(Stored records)
+ + + +

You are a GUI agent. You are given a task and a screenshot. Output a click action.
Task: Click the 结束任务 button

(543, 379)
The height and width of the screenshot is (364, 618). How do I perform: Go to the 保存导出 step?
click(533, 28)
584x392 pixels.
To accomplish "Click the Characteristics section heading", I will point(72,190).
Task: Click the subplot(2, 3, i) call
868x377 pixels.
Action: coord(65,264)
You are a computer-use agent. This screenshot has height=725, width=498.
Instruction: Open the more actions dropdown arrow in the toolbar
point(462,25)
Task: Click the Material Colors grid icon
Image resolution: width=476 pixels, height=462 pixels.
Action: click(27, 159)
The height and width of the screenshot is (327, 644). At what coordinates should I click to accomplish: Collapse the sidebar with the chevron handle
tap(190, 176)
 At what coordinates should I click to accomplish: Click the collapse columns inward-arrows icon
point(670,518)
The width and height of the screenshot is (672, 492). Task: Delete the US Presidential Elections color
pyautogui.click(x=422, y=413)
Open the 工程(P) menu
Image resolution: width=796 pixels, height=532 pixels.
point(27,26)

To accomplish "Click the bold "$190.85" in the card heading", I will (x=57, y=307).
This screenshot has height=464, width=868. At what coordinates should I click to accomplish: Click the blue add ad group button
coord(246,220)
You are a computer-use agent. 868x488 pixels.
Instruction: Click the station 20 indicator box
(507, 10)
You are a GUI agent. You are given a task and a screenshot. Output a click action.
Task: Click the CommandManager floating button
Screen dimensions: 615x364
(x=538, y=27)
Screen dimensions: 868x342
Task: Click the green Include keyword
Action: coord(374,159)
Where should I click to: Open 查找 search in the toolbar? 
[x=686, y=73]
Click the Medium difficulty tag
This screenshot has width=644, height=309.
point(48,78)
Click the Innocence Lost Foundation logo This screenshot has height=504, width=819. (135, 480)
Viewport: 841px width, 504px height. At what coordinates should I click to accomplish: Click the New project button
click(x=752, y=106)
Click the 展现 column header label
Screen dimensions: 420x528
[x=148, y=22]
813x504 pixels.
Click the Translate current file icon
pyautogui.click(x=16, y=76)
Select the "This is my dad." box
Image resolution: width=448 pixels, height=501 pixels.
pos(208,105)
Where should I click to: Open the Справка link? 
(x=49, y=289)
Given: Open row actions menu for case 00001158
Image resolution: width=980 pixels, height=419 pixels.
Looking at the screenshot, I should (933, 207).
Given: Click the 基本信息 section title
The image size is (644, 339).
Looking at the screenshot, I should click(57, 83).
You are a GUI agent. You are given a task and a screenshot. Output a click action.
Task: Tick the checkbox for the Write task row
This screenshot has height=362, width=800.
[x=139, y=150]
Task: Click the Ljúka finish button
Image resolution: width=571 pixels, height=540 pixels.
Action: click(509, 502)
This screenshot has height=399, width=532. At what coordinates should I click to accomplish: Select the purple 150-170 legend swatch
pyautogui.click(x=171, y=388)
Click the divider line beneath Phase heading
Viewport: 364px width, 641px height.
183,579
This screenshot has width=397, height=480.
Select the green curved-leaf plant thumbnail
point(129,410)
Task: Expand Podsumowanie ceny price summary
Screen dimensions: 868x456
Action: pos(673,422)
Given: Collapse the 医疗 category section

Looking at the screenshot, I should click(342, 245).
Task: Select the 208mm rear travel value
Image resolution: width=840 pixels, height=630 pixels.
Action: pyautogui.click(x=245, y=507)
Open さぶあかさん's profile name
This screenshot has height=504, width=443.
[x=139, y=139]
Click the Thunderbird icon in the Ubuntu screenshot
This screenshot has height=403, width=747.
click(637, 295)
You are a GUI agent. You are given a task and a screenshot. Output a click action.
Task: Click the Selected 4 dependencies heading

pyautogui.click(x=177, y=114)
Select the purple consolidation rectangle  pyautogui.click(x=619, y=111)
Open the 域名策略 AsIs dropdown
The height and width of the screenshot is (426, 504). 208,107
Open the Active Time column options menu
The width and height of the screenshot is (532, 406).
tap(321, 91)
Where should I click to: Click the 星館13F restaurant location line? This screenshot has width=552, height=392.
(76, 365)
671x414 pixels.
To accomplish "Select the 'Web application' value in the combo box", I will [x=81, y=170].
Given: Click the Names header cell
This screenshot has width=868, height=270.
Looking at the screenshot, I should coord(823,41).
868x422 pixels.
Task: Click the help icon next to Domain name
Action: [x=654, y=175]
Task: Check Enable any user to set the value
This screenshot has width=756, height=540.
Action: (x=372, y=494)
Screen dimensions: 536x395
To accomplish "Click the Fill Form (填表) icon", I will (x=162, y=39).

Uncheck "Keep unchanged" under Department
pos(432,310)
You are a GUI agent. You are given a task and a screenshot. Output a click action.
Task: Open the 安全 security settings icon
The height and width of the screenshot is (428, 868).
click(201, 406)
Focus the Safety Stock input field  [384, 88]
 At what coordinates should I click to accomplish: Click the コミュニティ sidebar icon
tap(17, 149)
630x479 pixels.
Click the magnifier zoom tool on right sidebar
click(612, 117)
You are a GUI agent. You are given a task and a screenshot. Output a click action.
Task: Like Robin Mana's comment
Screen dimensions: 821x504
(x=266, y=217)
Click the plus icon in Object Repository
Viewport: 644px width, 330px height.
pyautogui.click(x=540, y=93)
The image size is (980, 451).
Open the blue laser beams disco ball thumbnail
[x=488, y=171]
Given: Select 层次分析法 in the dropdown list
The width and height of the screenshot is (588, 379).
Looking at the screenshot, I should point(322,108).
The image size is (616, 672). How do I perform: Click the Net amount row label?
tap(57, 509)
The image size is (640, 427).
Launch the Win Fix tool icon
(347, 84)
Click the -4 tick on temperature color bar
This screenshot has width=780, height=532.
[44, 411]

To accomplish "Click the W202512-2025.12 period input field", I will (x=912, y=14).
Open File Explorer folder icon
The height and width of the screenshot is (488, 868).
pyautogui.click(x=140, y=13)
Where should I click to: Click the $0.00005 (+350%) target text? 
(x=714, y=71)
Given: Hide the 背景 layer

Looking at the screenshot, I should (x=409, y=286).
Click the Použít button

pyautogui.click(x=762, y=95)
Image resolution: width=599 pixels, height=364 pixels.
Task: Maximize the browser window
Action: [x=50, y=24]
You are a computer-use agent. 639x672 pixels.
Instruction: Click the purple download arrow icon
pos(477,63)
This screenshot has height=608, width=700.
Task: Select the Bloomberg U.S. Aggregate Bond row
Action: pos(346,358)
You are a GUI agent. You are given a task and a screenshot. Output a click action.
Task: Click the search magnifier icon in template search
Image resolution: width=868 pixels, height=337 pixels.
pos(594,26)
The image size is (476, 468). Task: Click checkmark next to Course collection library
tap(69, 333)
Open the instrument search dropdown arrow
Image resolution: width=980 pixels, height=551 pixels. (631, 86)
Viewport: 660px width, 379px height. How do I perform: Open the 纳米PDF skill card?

+ + + +

→ What you should do
Please print all the data again exactly as given.

→ Your solution
You are a GUI agent. You are given a task and a screenshot. Output a click action.
Task: Click the 结束任务 button

(543, 379)
The height and width of the screenshot is (364, 618). How do I perform: Go to the 保存导出 step?
click(533, 28)
584x392 pixels.
To accomplish "Click the Characteristics section heading", I will point(72,190).
Task: Click the subplot(2, 3, i) call
868x377 pixels.
Action: coord(65,264)
You are a computer-use agent. This screenshot has height=725, width=498.
Instruction: Open the more actions dropdown arrow in the toolbar
point(462,25)
Task: Click the Material Colors grid icon
Image resolution: width=476 pixels, height=462 pixels.
Action: click(27, 159)
The height and width of the screenshot is (327, 644). At what coordinates should I click to accomplish: Collapse the sidebar with the chevron handle
tap(190, 176)
 At what coordinates should I click to accomplish: Click the collapse columns inward-arrows icon
point(670,518)
The width and height of the screenshot is (672, 492). Task: Delete the US Presidential Elections color
pyautogui.click(x=422, y=413)
Open the 工程(P) menu
Image resolution: width=796 pixels, height=532 pixels.
point(27,26)

To accomplish "Click the bold "$190.85" in the card heading", I will (x=57, y=307).
This screenshot has height=464, width=868. At what coordinates should I click to accomplish: Click the blue add ad group button
coord(246,220)
You are a computer-use agent. 868x488 pixels.
Instruction: Click the station 20 indicator box
(507, 10)
You are a GUI agent. You are given a task and a screenshot. Output a click action.
Task: Click the CommandManager floating button
Screen dimensions: 615x364
(x=538, y=27)
Screen dimensions: 868x342
Task: Click the green Include keyword
Action: coord(374,159)
Where should I click to: Open 查找 search in the toolbar? 
[x=686, y=73]
Click the Medium difficulty tag
This screenshot has width=644, height=309.
point(48,78)
Click the Innocence Lost Foundation logo This screenshot has height=504, width=819. (135, 480)
Viewport: 841px width, 504px height. At what coordinates should I click to accomplish: Click the New project button
click(x=752, y=106)
Click the 展现 column header label
Screen dimensions: 420x528
[x=148, y=22]
813x504 pixels.
Click the Translate current file icon
pyautogui.click(x=16, y=76)
Select the "This is my dad." box
Image resolution: width=448 pixels, height=501 pixels.
pos(208,105)
Where should I click to: Open the Справка link? 
(x=49, y=289)
Given: Open row actions menu for case 00001158
Image resolution: width=980 pixels, height=419 pixels.
Looking at the screenshot, I should (933, 207).
Given: Click the 基本信息 section title
The image size is (644, 339).
Looking at the screenshot, I should click(57, 83).
You are a GUI agent. You are given a task and a screenshot. Output a click action.
Task: Tick the checkbox for the Write task row
This screenshot has height=362, width=800.
[x=139, y=150]
Task: Click the Ljúka finish button
Image resolution: width=571 pixels, height=540 pixels.
Action: click(509, 502)
This screenshot has height=399, width=532. At what coordinates should I click to accomplish: Select the purple 150-170 legend swatch
pyautogui.click(x=171, y=388)
Click the divider line beneath Phase heading
Viewport: 364px width, 641px height.
183,579
This screenshot has width=397, height=480.
Select the green curved-leaf plant thumbnail
point(129,410)
Task: Expand Podsumowanie ceny price summary
Screen dimensions: 868x456
Action: pos(673,422)
Given: Collapse the 医疗 category section

Looking at the screenshot, I should click(342, 245).
Task: Select the 208mm rear travel value
Image resolution: width=840 pixels, height=630 pixels.
Action: pyautogui.click(x=245, y=507)
Open さぶあかさん's profile name
This screenshot has height=504, width=443.
[x=139, y=139]
Click the Thunderbird icon in the Ubuntu screenshot
This screenshot has height=403, width=747.
click(637, 295)
You are a GUI agent. You are given a task and a screenshot. Output a click action.
Task: Click the Selected 4 dependencies heading

pyautogui.click(x=177, y=114)
Select the purple consolidation rectangle  pyautogui.click(x=619, y=111)
Open the 域名策略 AsIs dropdown
The height and width of the screenshot is (426, 504). 208,107
Open the Active Time column options menu
The width and height of the screenshot is (532, 406).
tap(321, 91)
Where should I click to: Click the 星館13F restaurant location line? This screenshot has width=552, height=392.
(76, 365)
671x414 pixels.
To accomplish "Select the 'Web application' value in the combo box", I will [x=81, y=170].
Given: Click the Names header cell
This screenshot has width=868, height=270.
Looking at the screenshot, I should coord(823,41).
868x422 pixels.
Task: Click the help icon next to Domain name
Action: [x=654, y=175]
Task: Check Enable any user to set the value
This screenshot has width=756, height=540.
Action: (x=372, y=494)
Screen dimensions: 536x395
To accomplish "Click the Fill Form (填表) icon", I will (x=162, y=39).

Uncheck "Keep unchanged" under Department
pos(432,310)
You are a GUI agent. You are given a task and a screenshot. Output a click action.
Task: Open the 安全 security settings icon
The height and width of the screenshot is (428, 868).
click(201, 406)
Focus the Safety Stock input field  [384, 88]
 At what coordinates should I click to accomplish: Click the コミュニティ sidebar icon
tap(17, 149)
630x479 pixels.
Click the magnifier zoom tool on right sidebar
click(612, 117)
You are a GUI agent. You are given a task and a screenshot. Output a click action.
Task: Like Robin Mana's comment
Screen dimensions: 821x504
(x=266, y=217)
Click the plus icon in Object Repository
Viewport: 644px width, 330px height.
pyautogui.click(x=540, y=93)
The image size is (980, 451).
Open the blue laser beams disco ball thumbnail
[x=488, y=171]
Given: Select 层次分析法 in the dropdown list
The width and height of the screenshot is (588, 379).
Looking at the screenshot, I should point(322,108).
The image size is (616, 672). How do I perform: Click the Net amount row label?
tap(57, 509)
The image size is (640, 427).
Launch the Win Fix tool icon
(347, 84)
Click the -4 tick on temperature color bar
This screenshot has width=780, height=532.
[44, 411]

To accomplish "Click the W202512-2025.12 period input field", I will (x=912, y=14).
Open File Explorer folder icon
The height and width of the screenshot is (488, 868).
pyautogui.click(x=140, y=13)
Where should I click to: Click the $0.00005 (+350%) target text? 
(x=714, y=71)
Given: Hide the 背景 layer

Looking at the screenshot, I should (x=409, y=286).
Click the Použít button

pyautogui.click(x=762, y=95)
Image resolution: width=599 pixels, height=364 pixels.
Task: Maximize the browser window
Action: [x=50, y=24]
You are a computer-use agent. 639x672 pixels.
Instruction: Click the purple download arrow icon
pos(477,63)
This screenshot has height=608, width=700.
Task: Select the Bloomberg U.S. Aggregate Bond row
Action: pos(346,358)
You are a GUI agent. You are given a task and a screenshot. Output a click action.
Task: Click the search magnifier icon in template search
Image resolution: width=868 pixels, height=337 pixels.
pos(594,26)
The image size is (476, 468). Task: Click checkmark next to Course collection library
tap(69, 333)
Open the instrument search dropdown arrow
Image resolution: width=980 pixels, height=551 pixels. (631, 86)
Viewport: 660px width, 379px height. How do I perform: Open the 纳米PDF skill card?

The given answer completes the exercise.